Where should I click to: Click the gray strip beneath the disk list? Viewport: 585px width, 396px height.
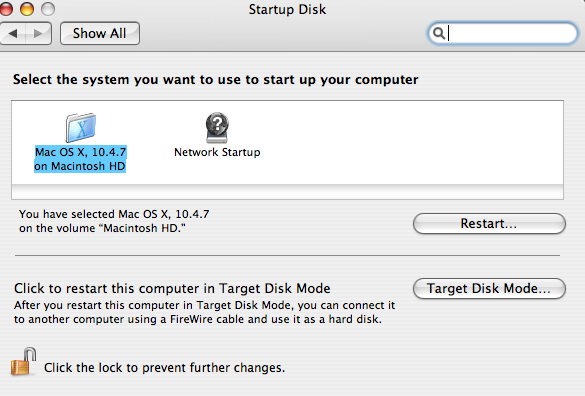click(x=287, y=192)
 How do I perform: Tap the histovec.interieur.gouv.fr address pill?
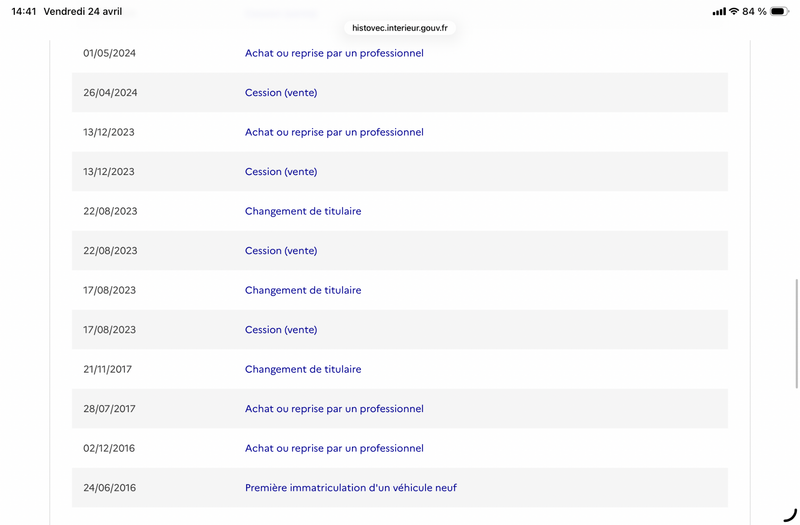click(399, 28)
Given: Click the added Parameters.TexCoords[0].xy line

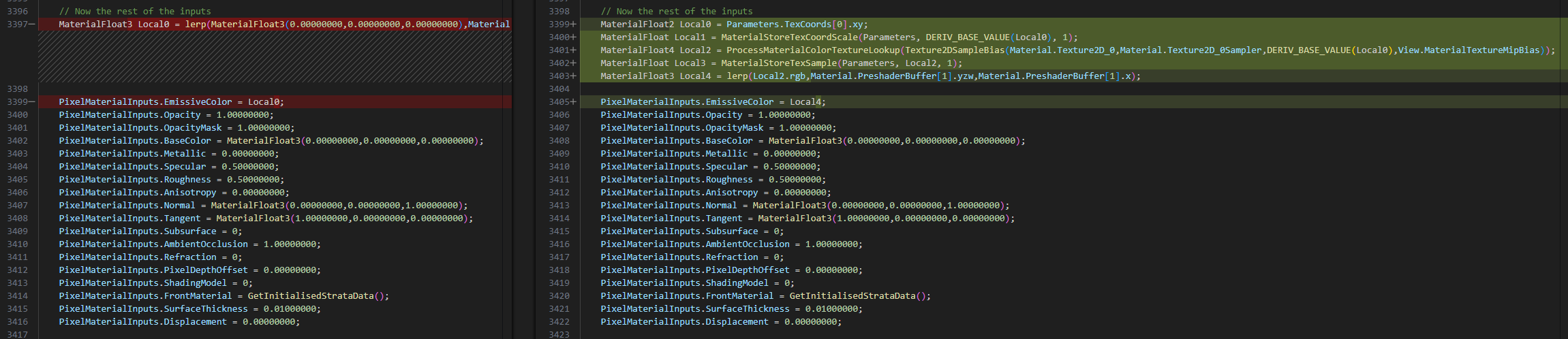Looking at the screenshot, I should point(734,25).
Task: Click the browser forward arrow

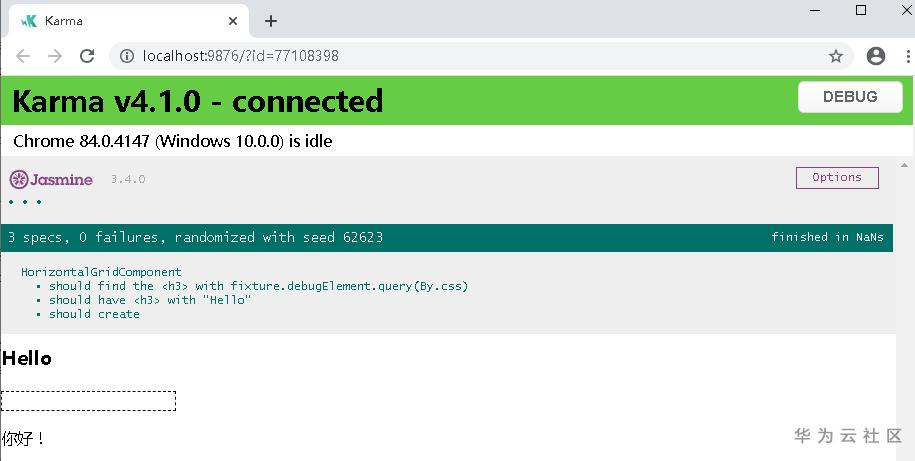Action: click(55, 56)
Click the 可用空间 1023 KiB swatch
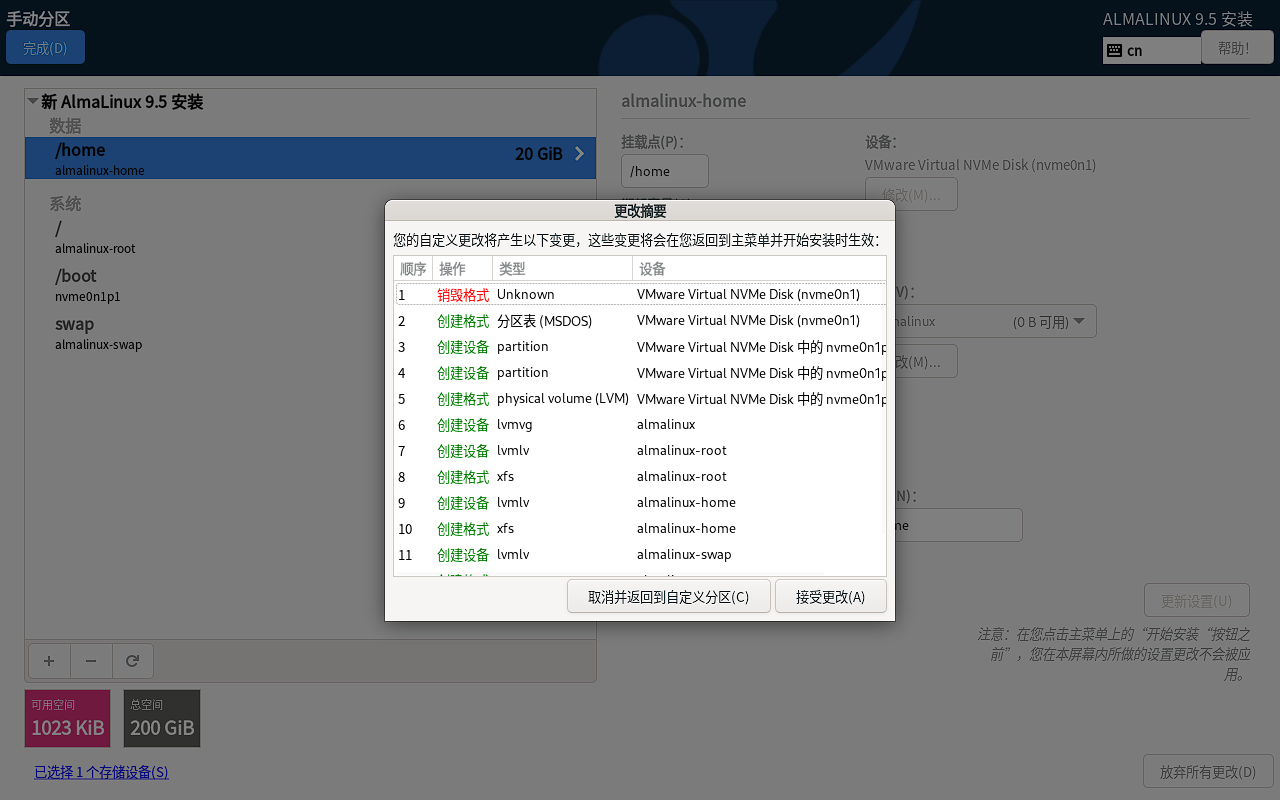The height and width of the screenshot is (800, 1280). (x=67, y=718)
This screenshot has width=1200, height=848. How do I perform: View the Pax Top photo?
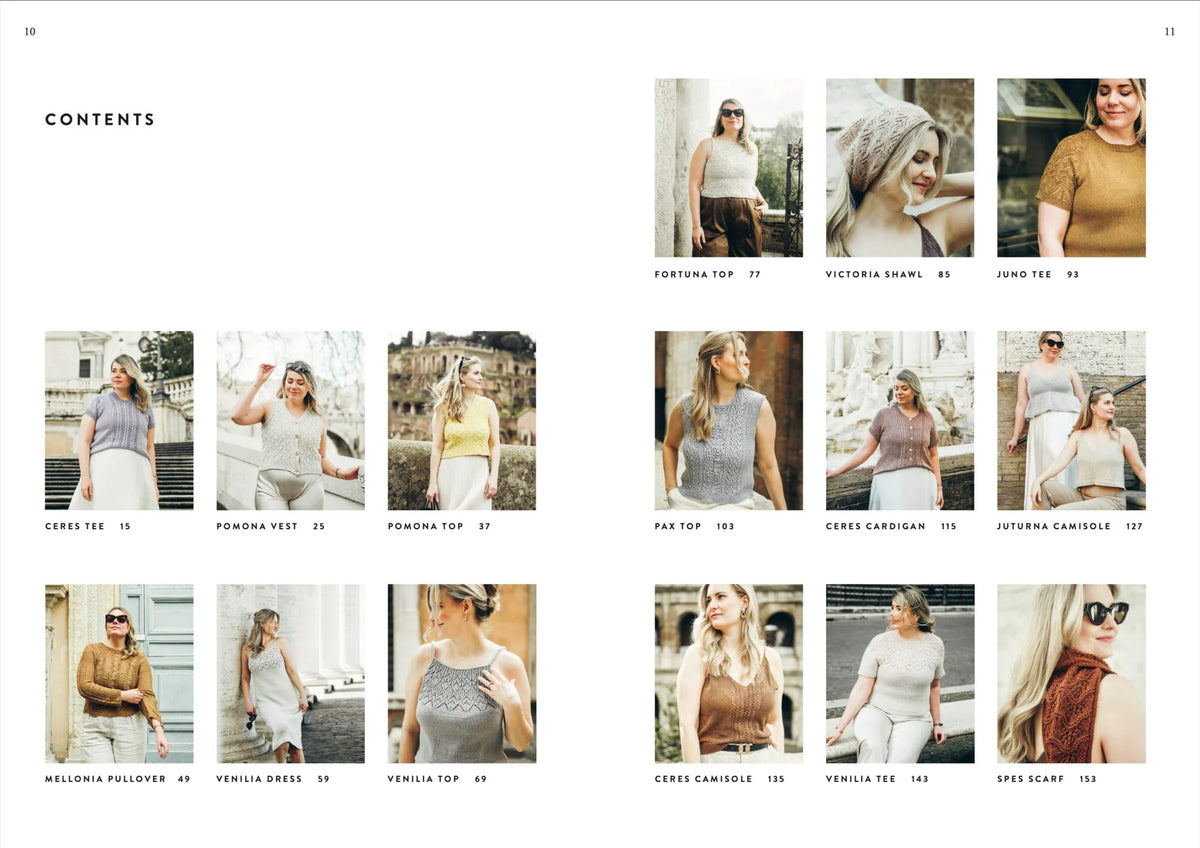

- - - - - - -

[Goal of the exercise] Output every line of the data above word for word, leaving out the pictures.

[Task answer]
Where should I click to: Click the gray strip beneath the disk list? Viewport: 585px width, 396px height.
click(x=287, y=192)
 How do I perform: Tap the histovec.interieur.gouv.fr address pill?
click(399, 28)
Given: Click the added Parameters.TexCoords[0].xy line

Looking at the screenshot, I should point(734,25).
Task: Click the browser forward arrow

Action: click(55, 56)
Click the 可用空间 1023 KiB swatch
The height and width of the screenshot is (800, 1280). (x=67, y=718)
This screenshot has width=1200, height=848. How do I perform: View the Pax Top photo?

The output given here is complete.